> DOCUMENT
A. Survey of recent 3D indexing methods

   3D indexing methods can be divided into two distinct groups: retrieval by an example of a three-dimensional
model, and retrieval by a 2D view. In this work, we are interested in 3D model retrieval. The state of art can
be divided into three different classes of methods for 3D shape description: structural approaches, multi-view
approaches and statistical approaches.
   The structural approach is a high level one which aims to describe the shape in a more complete and intuitive
manner. The principle is to split an object into sub-parts and to represent the 3D objects as the merge of these
sub-parts according to adjacency relations. A segmentation step identifies the elementary structures composing the
objects satisfying given homogeneity criteria. The determined components are represented by using some specific
structures such as trees or graphs. The graphs contain sub-part information and the adjacency relations. Two distinct
approaches can be considered: the surface based approaches and the 3D approaches. A surface based approach
segments surfaces into patches. The connectivity of such patches is encoded within an adjacency graph. A similarity
measure is computed between two objects by graph matching techniques [15]. Dorai [16] proposes to use a graph
of maximal patches defined by functions of the principal curvature. On 3D technical models, the model signature
graph (MSG) [17], [18] is constructed by a surface based representation of the object. Each face is represented by
valued vertices and valued edges exist if two vertices are adjacent. Hilaga [19] uses multiresolution Reeb graph.
Multiresolution graph are constructed by computing a surface geodesic distance to define a Reed graph [20] at various
levels. Recently, the Augmented Reeb Graphs [21] increases the matching process. A 3D approach decomposes a

January 13, 2005                                                                                               DRAFT

shape using 3D elementary volumetric structures called geons (geometrics ions) based on recognition by composant
theory [22]. Sets of 3D volumetric primitives are used: cylinders, cubes, parallelepipeds, cone (truncated or not),
ellipsoids [23]. Other interesting approaches use a set of superquadrics [24], [25] or quadratic surfaces [26].
    The difficulties in the specification of a shape descriptor for 3D objects justify other categories of approaches.
The multi-view approach defines a 3D shape descriptor by a set of 2D image descriptors computed on given images.
This class of methods allows to describe a shape of 3D objects, to classify the objects between them, and also
to retrieve 3D objects with 2D requests. To classify 3D objects between them, all the request object views are
compared to the tested objects views. The keypoints of these techniques are the choice of the views and the choice
of the 2D shape descriptor. A lot of 2D image shape descriptors are used to index extracted views; we can quote
the CSS [1], the ART [5], ... The number of the views is a very important parameter because of the retrieval
computational costs. Abbasi and Lokhtarian [27] fix the number of view to 9. Chen and Stockman [28] propose a
discretization of the including sphere. This sphere is discretized into eight triangular faces. The camera is placed at
the barycenter of each face to obtain the views. These methods use a principal composant analysis to align objects
along the axis to reduce bad aligned views [29], [30]. Other methods create a large number of views (for example
380) and use a shape descriptor to reduce the number of views which are characteristic [16], [31].

> DATASET SECTION
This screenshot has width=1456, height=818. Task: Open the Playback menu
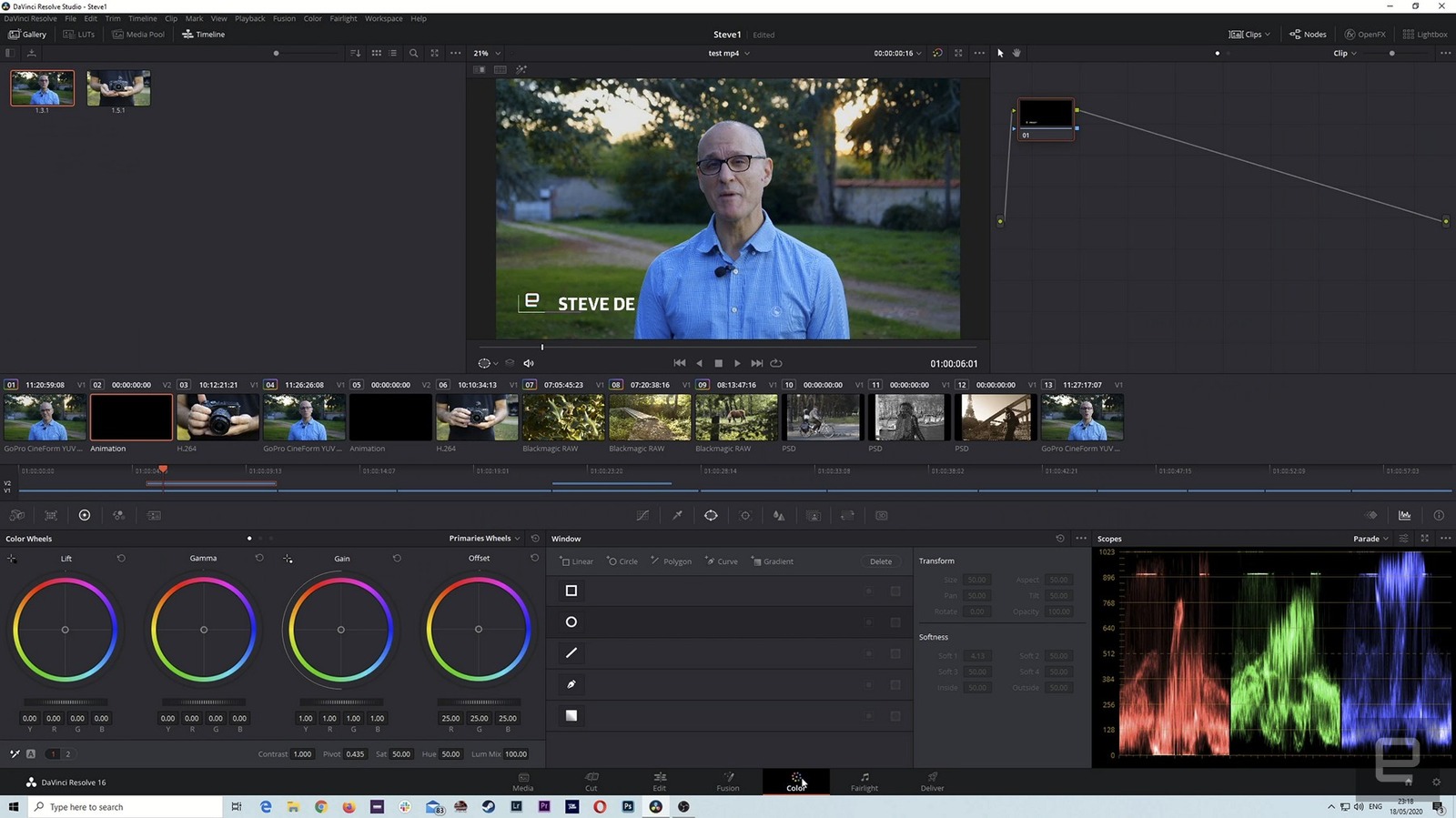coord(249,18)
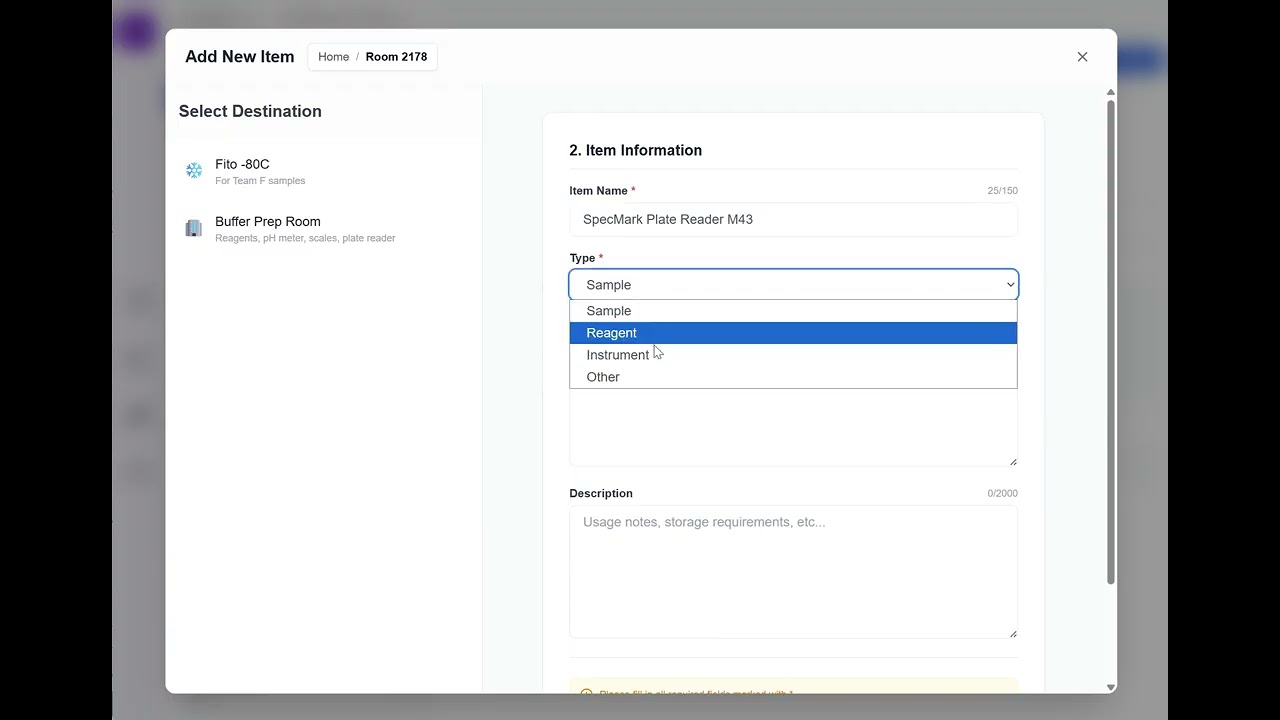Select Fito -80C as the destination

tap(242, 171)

> YOUR OBJECTIVE
According to the survey of 3D indexing methods, into how many triangular faces do Chen and Stockman discretize the including sphere?

> EXPECTED OUTPUT
Eight triangular faces.